Government reports issued this week have confirmed earlier expectations of big grain crops in the Soviet Union and the U.S., increasing the pressure on the Carter administration to idle substantial amounts of productive U.S. cropland starting this fall because of the mounting surpluses.

The Agriculture Department yesterday estimated the 1977 U.S. corn crop at just over 150 million metric tons, down six million tons from the July forecast but still just below last year's record output.

It said wheat production would be a near record 55.5 million tons. U.S. soybeans, which supply the essential protein for chickens, hogs and beef cattle raised in this country. Europe and Japan, were expected to be at an alltime record.

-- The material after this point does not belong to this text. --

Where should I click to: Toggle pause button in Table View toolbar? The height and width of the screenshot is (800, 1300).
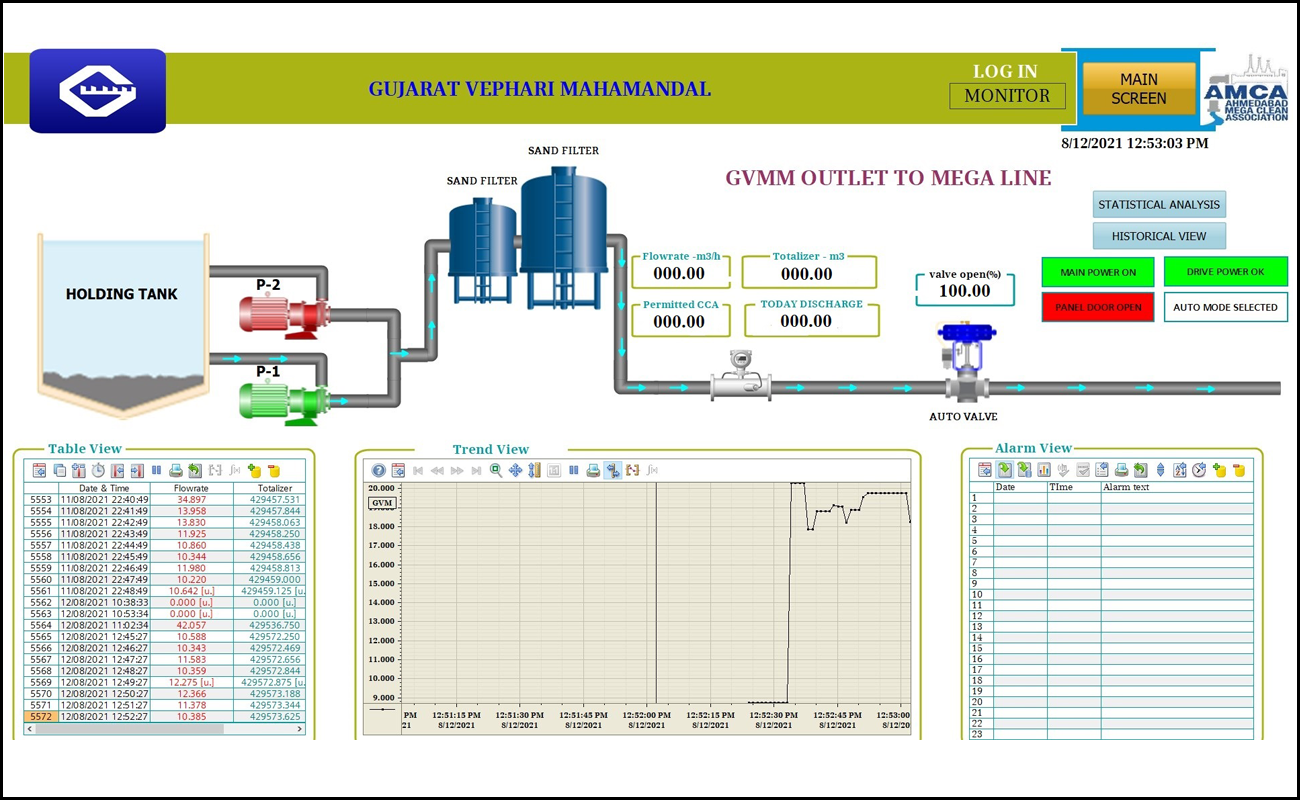tap(156, 470)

The department's forecast came one day after it predicted that Russia would harvest 220 million tons of grain in 1977, the third largest crop in that country's history.

The Soviet harvest is a key factor in considerations here on whether to take grain acreage out of production, since Soviet grain output varies widely from year to year.

Administration farm policy makers have to decide whether substantial amounts of farmland can lie fallow without jeopardizing the safety margin in the world food supply. The U.S. still had 30 million tons of unsold, surplus wheat left over his spring when the 1977 harvest began.

Howard Hjort, the Agriculture Department's chief economist said yesterday that there was a "60-40" chance that wheat acreage would be idled in 1978. He said that the chances were "50-50" that the government would also take steps to cut back corn planting.

However, he noted at a press conference that the decision required consultation with other branches of the U.S. government and with other grain producing countries.

If land is idled, there will be a smaller grain harvest next year and customers would be likely to bid higher prices. Hjort said it would take "a substantial set aside (idling of land) to have any impact on food prices."

But Hjort also cautioned that the "line between too little and too much is a pretty thin one," because population growth and improved diets abroad required a steadily increasing amount of food each year.

The last time the United States idled productive grain acreage was in 1973. The decision was sharply criticized later as a factor in the grain shortages and food price inflation of 1974.

A decision on whether to retire wheat land must be taken in a few days, because about two-thirds of the wheat is planted in September and October and farmers already have begun to prepare their fields for seeding.

The National Association of Wheat Growers favors a 30 per cent reduction in wheat acreage, as the best way to increase sagging wheat prices.

Wheat farmers in the Midwest report financial and credit difficulties. The Agriculture Department predicted earlier that U.S. farmers would earn $18.5 billion in 1977, the lowest for several years. but Hjort said yesterday that payment and support provisions of a farm bill that is expected to go to the President in September should bring this up to about $20 billion.